* _Stated task_
Swap "dropdown" for "menu" in the records between the lines holding "This screenshot has height=830, width=1036." and "coord(817,285)", inclusive, and write out only those lines with everything else unchanged. Leave the pictures out.

* _Information provided_

※ ※ ※

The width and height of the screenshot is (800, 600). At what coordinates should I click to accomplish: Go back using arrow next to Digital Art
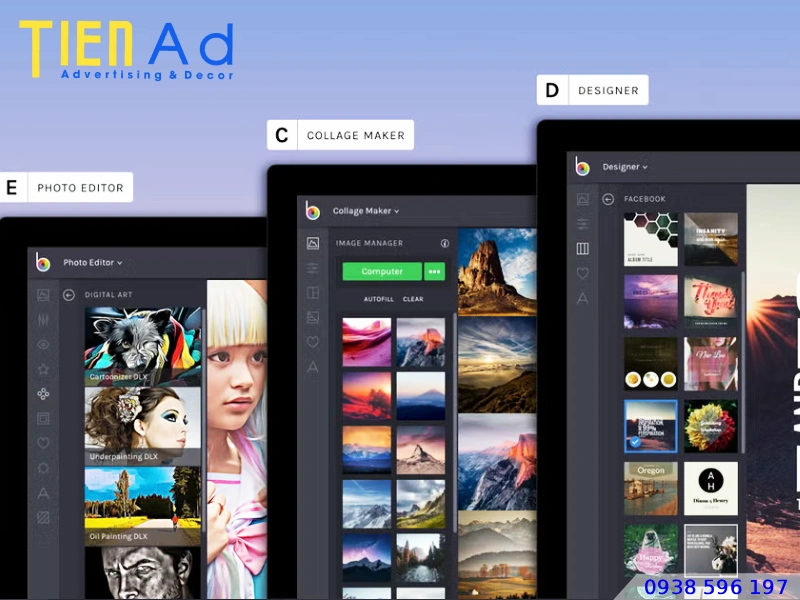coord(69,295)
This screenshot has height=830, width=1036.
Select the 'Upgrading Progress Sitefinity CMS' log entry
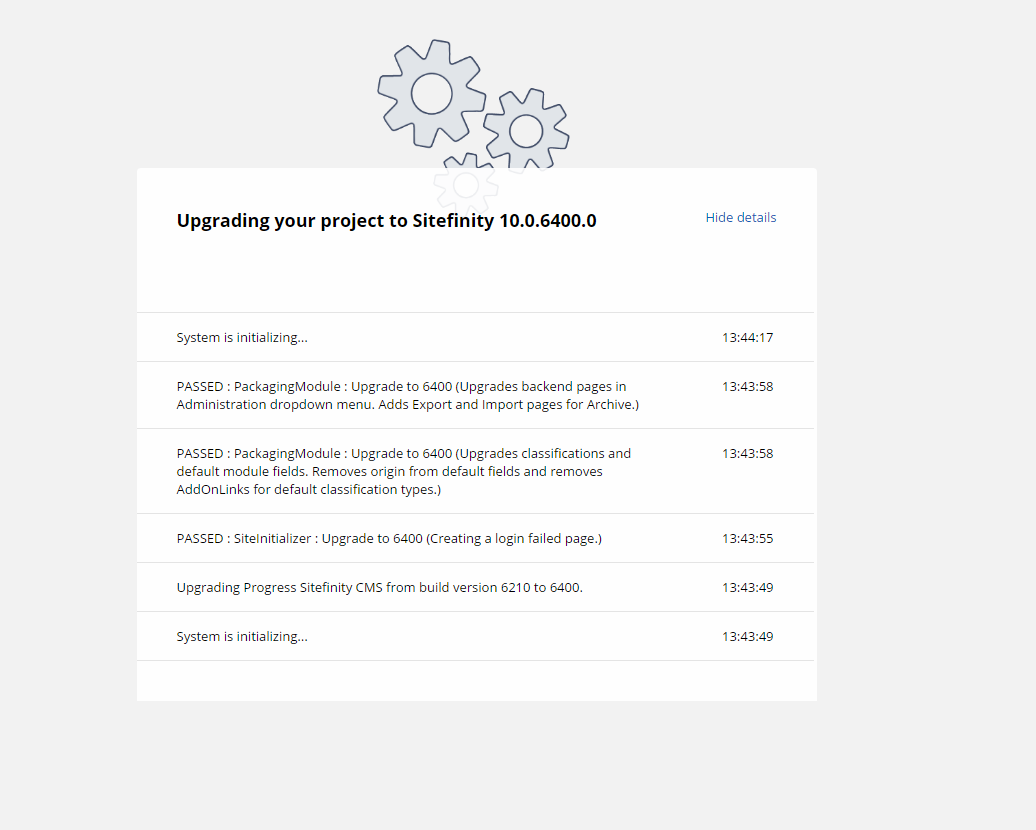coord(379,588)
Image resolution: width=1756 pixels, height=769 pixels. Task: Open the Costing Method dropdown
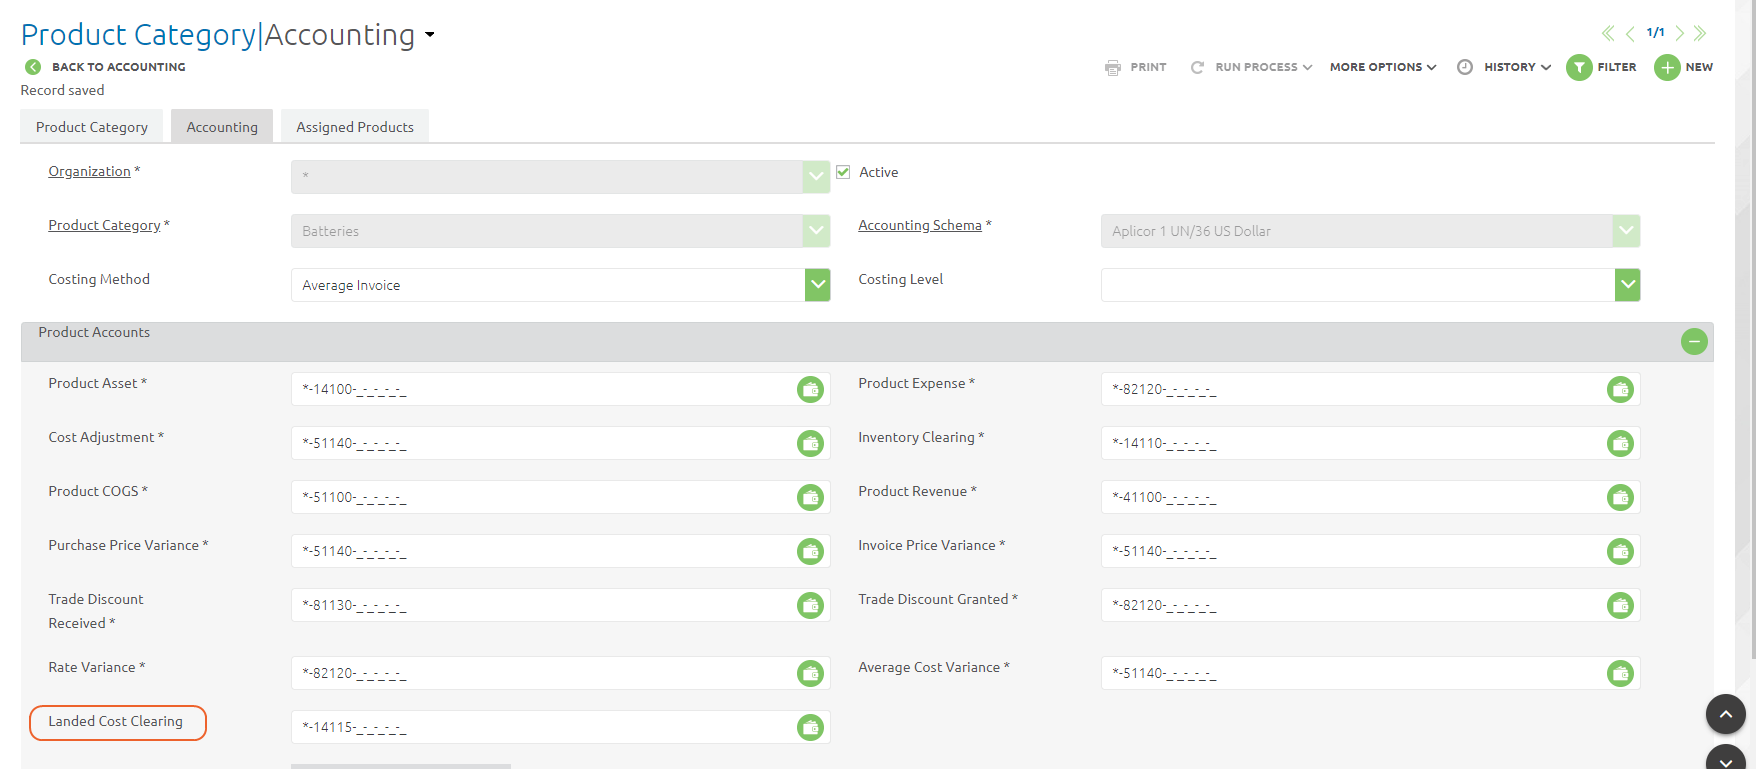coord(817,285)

※ ※ ※

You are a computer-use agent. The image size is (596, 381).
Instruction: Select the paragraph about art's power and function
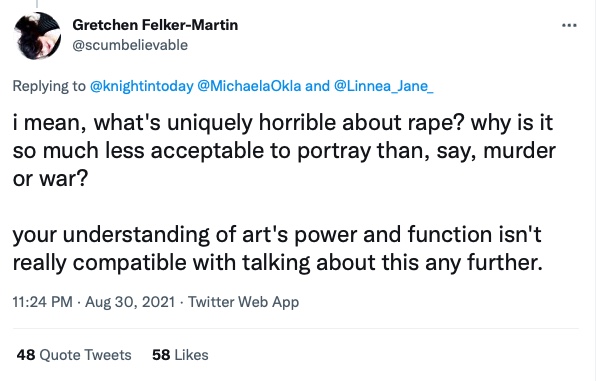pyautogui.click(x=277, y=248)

※ ※ ※

* _Full output_
This screenshot has height=830, width=1036.
Select the 'Upgrading Progress Sitefinity CMS' log entry
coord(379,588)
Image resolution: width=1756 pixels, height=769 pixels. Task: Open the Costing Method menu
coord(817,285)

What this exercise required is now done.